* _Task prompt_: Repeat the material below word for word, every line in the same order, with nothing added, dropped, or changed.

* _Record set_:
........
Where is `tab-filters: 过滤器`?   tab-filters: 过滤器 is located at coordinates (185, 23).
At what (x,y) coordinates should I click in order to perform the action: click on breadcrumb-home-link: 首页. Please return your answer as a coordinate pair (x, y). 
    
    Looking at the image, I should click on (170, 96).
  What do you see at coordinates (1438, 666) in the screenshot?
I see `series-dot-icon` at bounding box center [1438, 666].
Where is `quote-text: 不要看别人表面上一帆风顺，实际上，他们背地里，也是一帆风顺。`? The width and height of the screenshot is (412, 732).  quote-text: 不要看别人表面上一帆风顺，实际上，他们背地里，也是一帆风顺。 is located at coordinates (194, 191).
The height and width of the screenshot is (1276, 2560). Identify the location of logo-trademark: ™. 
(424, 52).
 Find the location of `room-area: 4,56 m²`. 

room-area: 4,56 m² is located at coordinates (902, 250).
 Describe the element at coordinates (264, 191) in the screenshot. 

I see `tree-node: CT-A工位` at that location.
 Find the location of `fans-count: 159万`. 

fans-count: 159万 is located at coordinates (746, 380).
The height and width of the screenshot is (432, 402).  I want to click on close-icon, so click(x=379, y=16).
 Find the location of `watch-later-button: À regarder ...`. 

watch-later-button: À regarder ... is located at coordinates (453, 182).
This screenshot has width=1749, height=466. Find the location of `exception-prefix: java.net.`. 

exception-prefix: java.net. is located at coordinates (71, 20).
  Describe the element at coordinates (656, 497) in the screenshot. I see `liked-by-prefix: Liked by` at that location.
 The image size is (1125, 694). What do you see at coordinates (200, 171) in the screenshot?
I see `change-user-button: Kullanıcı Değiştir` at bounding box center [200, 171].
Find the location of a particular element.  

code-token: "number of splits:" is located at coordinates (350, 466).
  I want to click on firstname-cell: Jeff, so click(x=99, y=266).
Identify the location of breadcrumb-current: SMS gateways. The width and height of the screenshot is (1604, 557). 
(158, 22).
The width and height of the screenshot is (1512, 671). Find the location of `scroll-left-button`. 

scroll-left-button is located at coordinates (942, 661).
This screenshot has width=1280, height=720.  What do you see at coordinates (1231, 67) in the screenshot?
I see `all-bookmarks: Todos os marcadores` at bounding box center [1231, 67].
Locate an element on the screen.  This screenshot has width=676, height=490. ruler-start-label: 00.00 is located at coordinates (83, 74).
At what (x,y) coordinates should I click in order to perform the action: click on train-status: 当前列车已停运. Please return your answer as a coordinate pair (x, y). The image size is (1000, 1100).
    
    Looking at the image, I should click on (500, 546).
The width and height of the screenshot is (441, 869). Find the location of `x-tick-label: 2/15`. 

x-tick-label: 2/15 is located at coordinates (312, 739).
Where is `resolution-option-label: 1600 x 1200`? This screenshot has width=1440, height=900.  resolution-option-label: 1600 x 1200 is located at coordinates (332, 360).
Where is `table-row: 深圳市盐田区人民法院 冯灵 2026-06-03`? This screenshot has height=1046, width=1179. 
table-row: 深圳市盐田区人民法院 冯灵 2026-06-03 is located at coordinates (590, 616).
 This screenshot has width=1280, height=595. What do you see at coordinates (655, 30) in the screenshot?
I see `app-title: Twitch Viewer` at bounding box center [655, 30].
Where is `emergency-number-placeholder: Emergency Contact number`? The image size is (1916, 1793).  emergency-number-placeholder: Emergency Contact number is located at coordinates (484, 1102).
........
* _Task response_:
Where is `tab-filters: 过滤器`?   tab-filters: 过滤器 is located at coordinates (185, 23).
At what (x,y) coordinates should I click in order to perform the action: click on breadcrumb-home-link: 首页. Please return your answer as a coordinate pair (x, y). 
    
    Looking at the image, I should click on (170, 96).
  What do you see at coordinates (1438, 666) in the screenshot?
I see `series-dot-icon` at bounding box center [1438, 666].
Where is `quote-text: 不要看别人表面上一帆风顺，实际上，他们背地里，也是一帆风顺。`? The width and height of the screenshot is (412, 732).  quote-text: 不要看别人表面上一帆风顺，实际上，他们背地里，也是一帆风顺。 is located at coordinates (194, 191).
The height and width of the screenshot is (1276, 2560). Identify the location of logo-trademark: ™. 
(424, 52).
 Find the location of `room-area: 4,56 m²`. 

room-area: 4,56 m² is located at coordinates (902, 250).
 Describe the element at coordinates (264, 191) in the screenshot. 

I see `tree-node: CT-A工位` at that location.
 Find the location of `fans-count: 159万`. 

fans-count: 159万 is located at coordinates (746, 380).
The height and width of the screenshot is (432, 402).  I want to click on close-icon, so click(x=379, y=16).
 Find the location of `watch-later-button: À regarder ...`. 

watch-later-button: À regarder ... is located at coordinates (453, 182).
This screenshot has width=1749, height=466. Find the location of `exception-prefix: java.net.`. 

exception-prefix: java.net. is located at coordinates (71, 20).
  Describe the element at coordinates (656, 497) in the screenshot. I see `liked-by-prefix: Liked by` at that location.
 The image size is (1125, 694). What do you see at coordinates (200, 171) in the screenshot?
I see `change-user-button: Kullanıcı Değiştir` at bounding box center [200, 171].
Find the location of a particular element.  

code-token: "number of splits:" is located at coordinates (350, 466).
  I want to click on firstname-cell: Jeff, so click(x=99, y=266).
Identify the location of breadcrumb-current: SMS gateways. The width and height of the screenshot is (1604, 557). 
(158, 22).
The width and height of the screenshot is (1512, 671). Find the location of `scroll-left-button`. 

scroll-left-button is located at coordinates (942, 661).
This screenshot has width=1280, height=720.  What do you see at coordinates (1231, 67) in the screenshot?
I see `all-bookmarks: Todos os marcadores` at bounding box center [1231, 67].
Locate an element on the screen.  This screenshot has width=676, height=490. ruler-start-label: 00.00 is located at coordinates (83, 74).
At what (x,y) coordinates should I click in order to perform the action: click on train-status: 当前列车已停运. Please return your answer as a coordinate pair (x, y). The image size is (1000, 1100).
    
    Looking at the image, I should click on (500, 546).
The width and height of the screenshot is (441, 869). Find the location of `x-tick-label: 2/15`. 

x-tick-label: 2/15 is located at coordinates (312, 739).
Where is `resolution-option-label: 1600 x 1200`? This screenshot has width=1440, height=900.  resolution-option-label: 1600 x 1200 is located at coordinates (332, 360).
Where is `table-row: 深圳市盐田区人民法院 冯灵 2026-06-03`? This screenshot has height=1046, width=1179. 
table-row: 深圳市盐田区人民法院 冯灵 2026-06-03 is located at coordinates (590, 616).
 This screenshot has width=1280, height=595. What do you see at coordinates (655, 30) in the screenshot?
I see `app-title: Twitch Viewer` at bounding box center [655, 30].
Where is `emergency-number-placeholder: Emergency Contact number`? The image size is (1916, 1793).  emergency-number-placeholder: Emergency Contact number is located at coordinates (484, 1102).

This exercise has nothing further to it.